WHAT IS NEEDED
Count how many lines of the records below contain the string "screenshot" and reply with only that number.

AVAILABLE RECORDS
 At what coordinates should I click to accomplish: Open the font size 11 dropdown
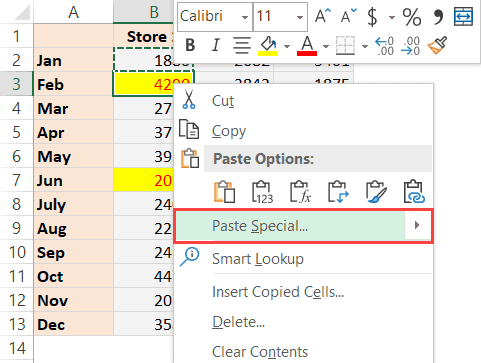coord(300,17)

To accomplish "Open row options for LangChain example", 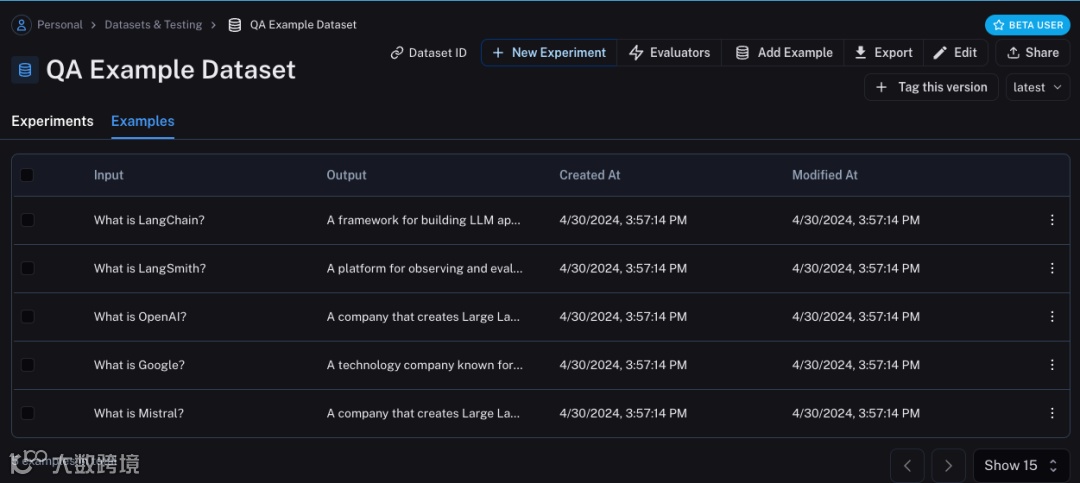I will [x=1052, y=220].
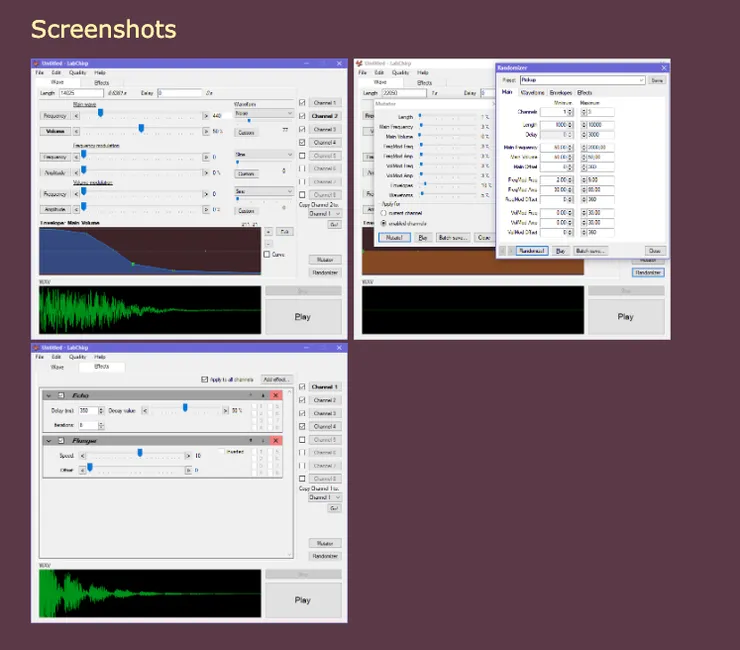
Task: Close the Randomizer dialog with the X icon
Action: pyautogui.click(x=663, y=67)
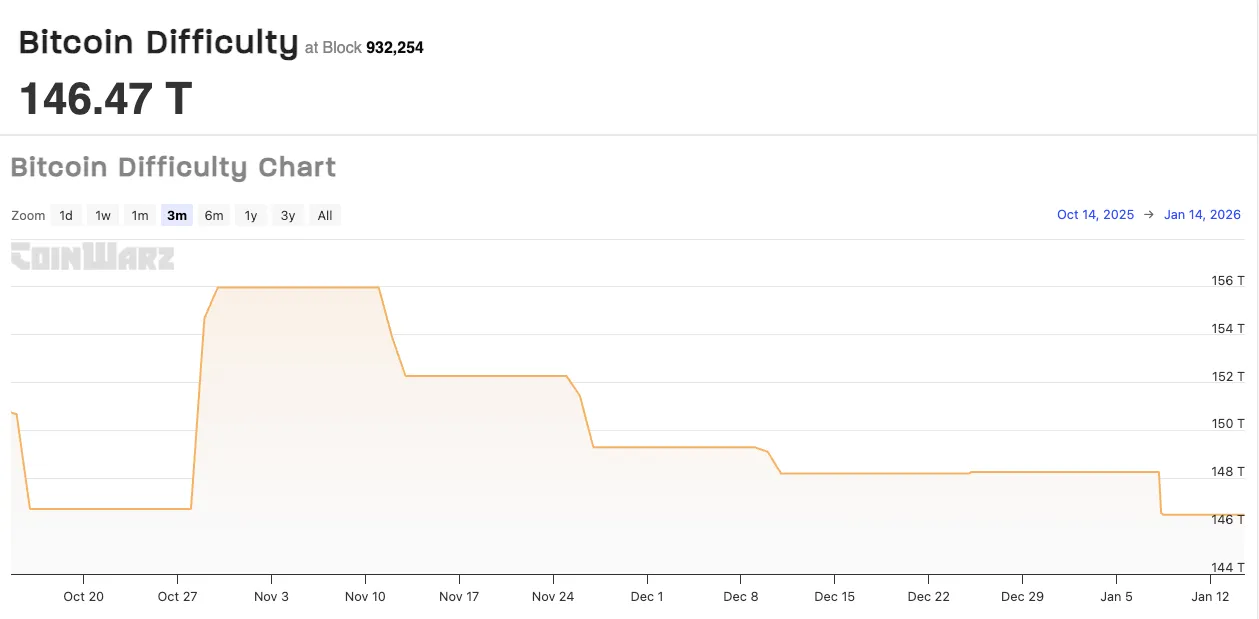Click the Bitcoin Difficulty Chart heading
Screen dimensions: 1259x619
(x=173, y=167)
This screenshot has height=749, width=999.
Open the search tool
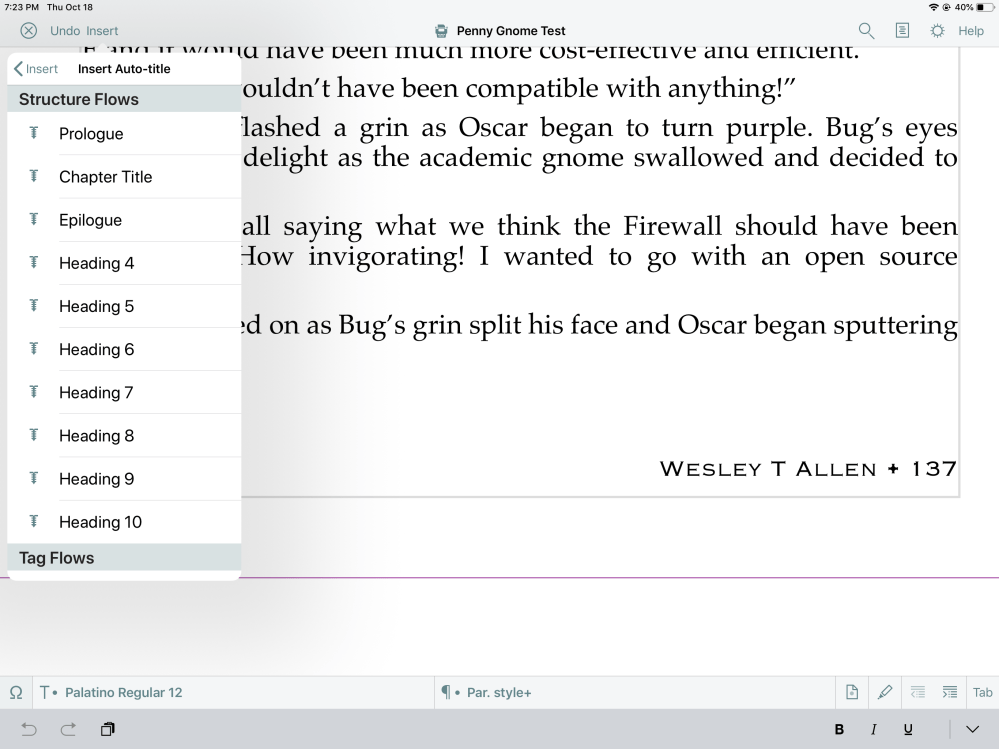[x=864, y=30]
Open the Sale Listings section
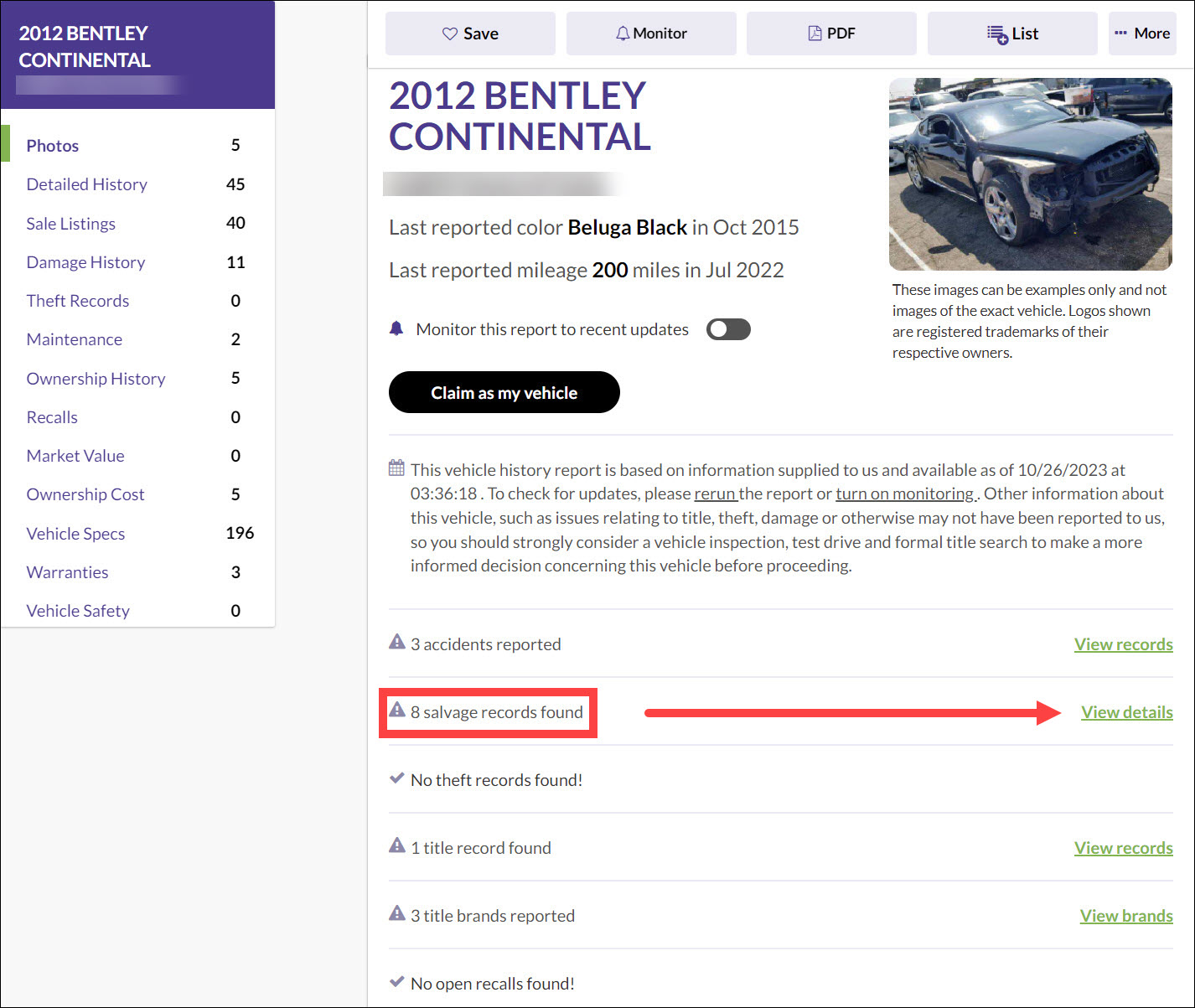 point(70,224)
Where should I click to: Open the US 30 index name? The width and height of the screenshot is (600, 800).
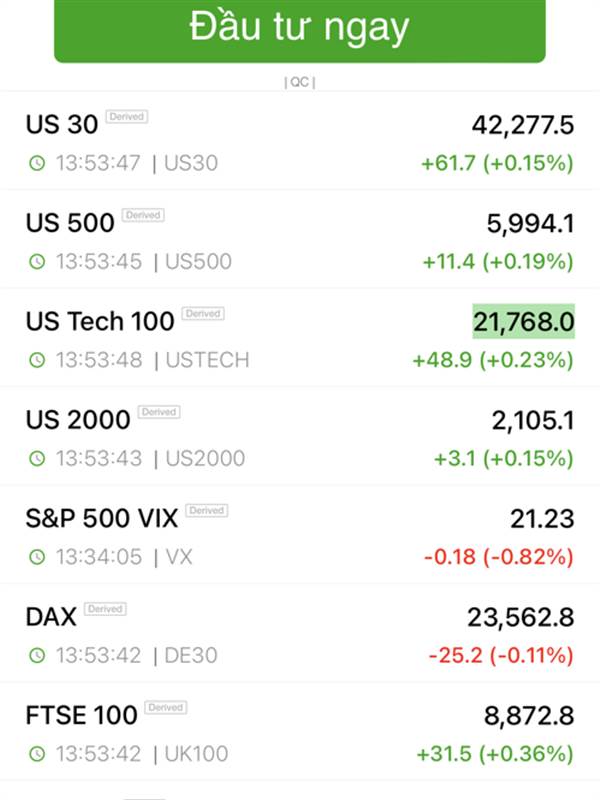tap(62, 124)
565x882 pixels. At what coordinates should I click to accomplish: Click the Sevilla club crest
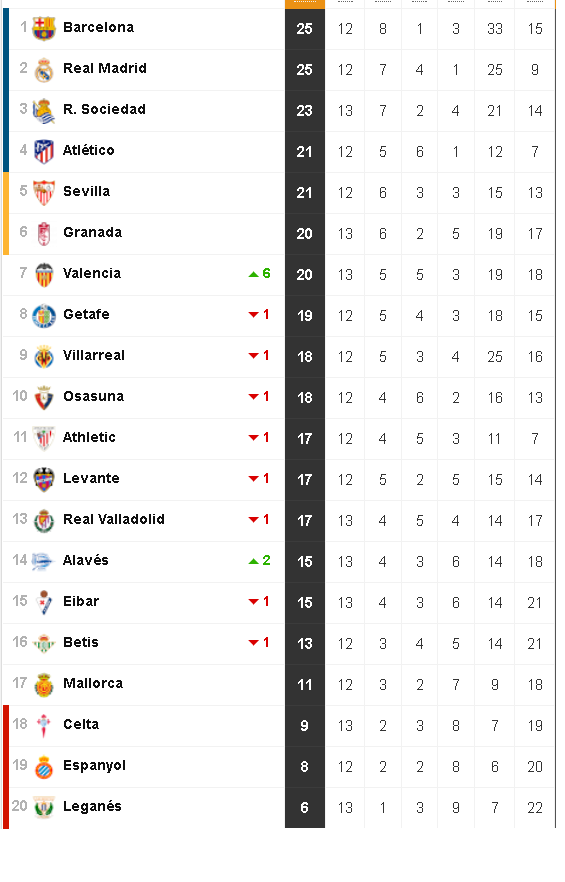44,193
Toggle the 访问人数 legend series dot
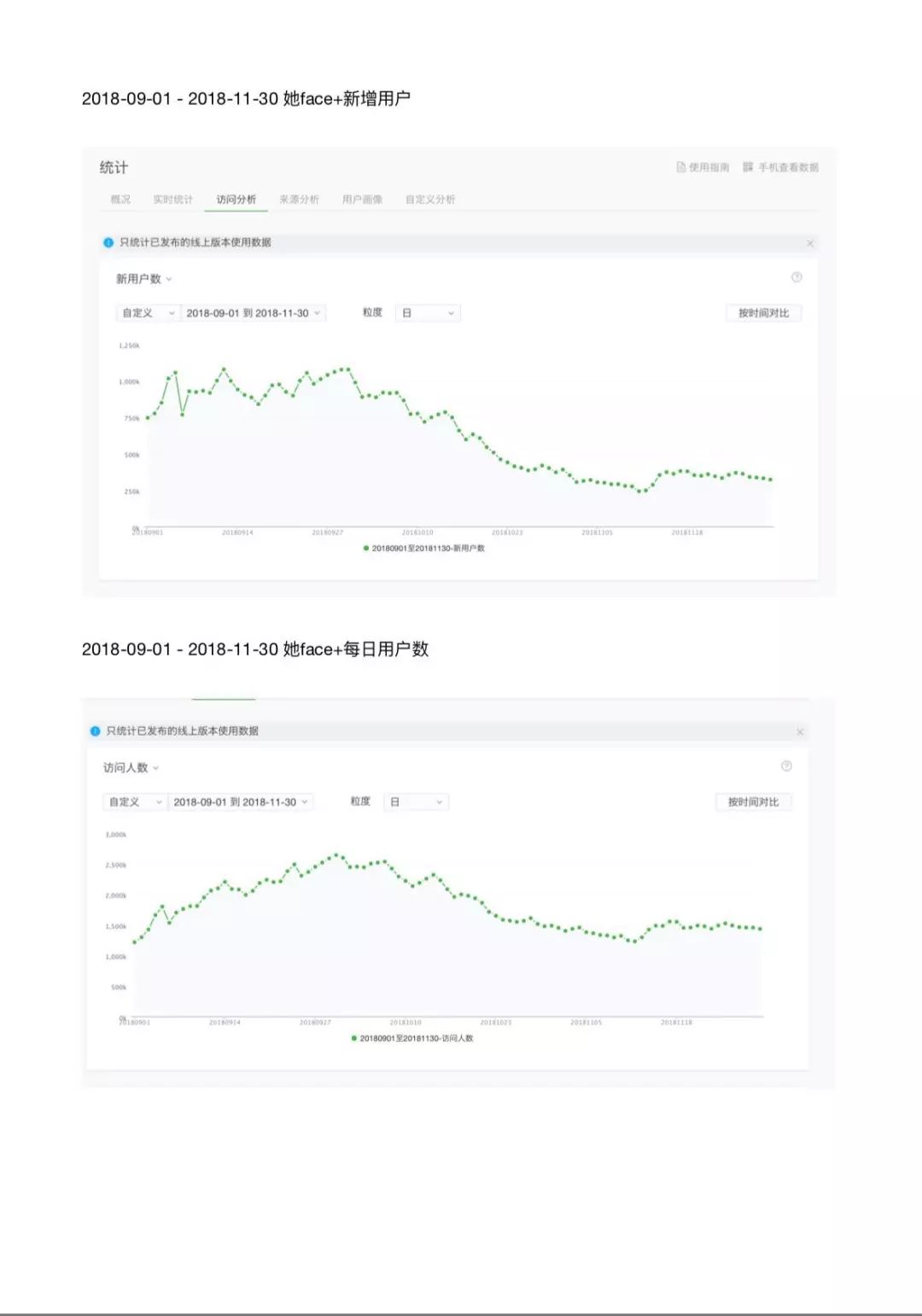 click(354, 1039)
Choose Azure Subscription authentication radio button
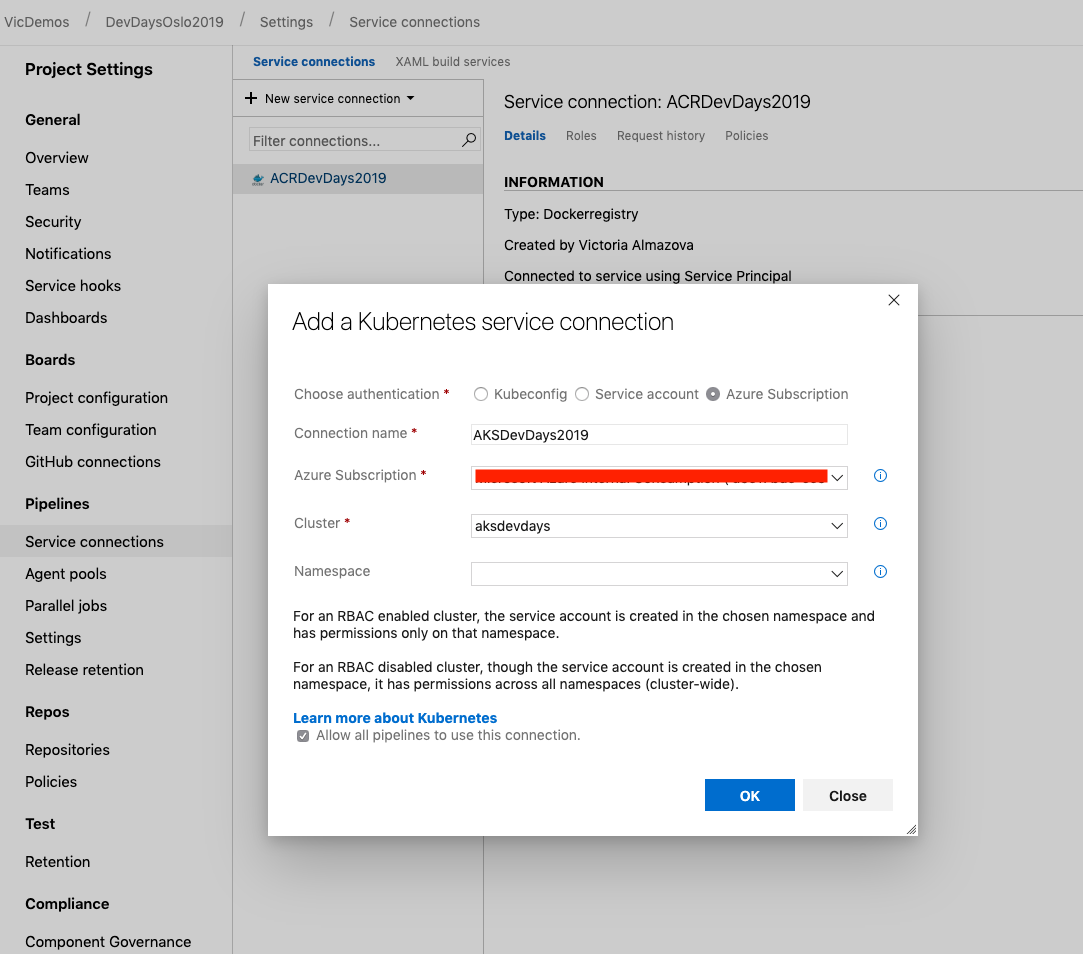 pyautogui.click(x=713, y=394)
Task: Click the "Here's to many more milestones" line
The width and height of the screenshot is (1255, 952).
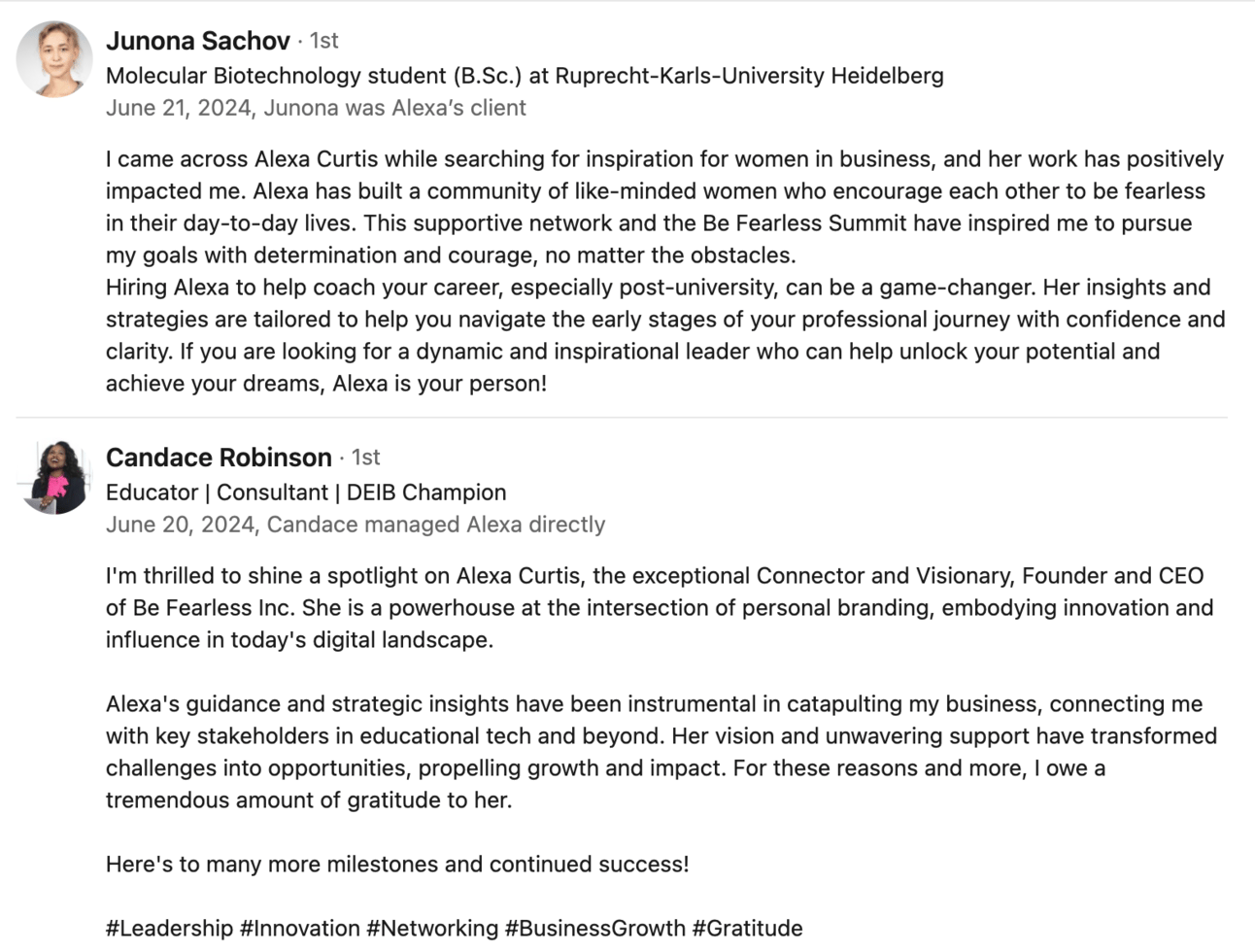Action: [397, 865]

EXERCISE ANSWER
3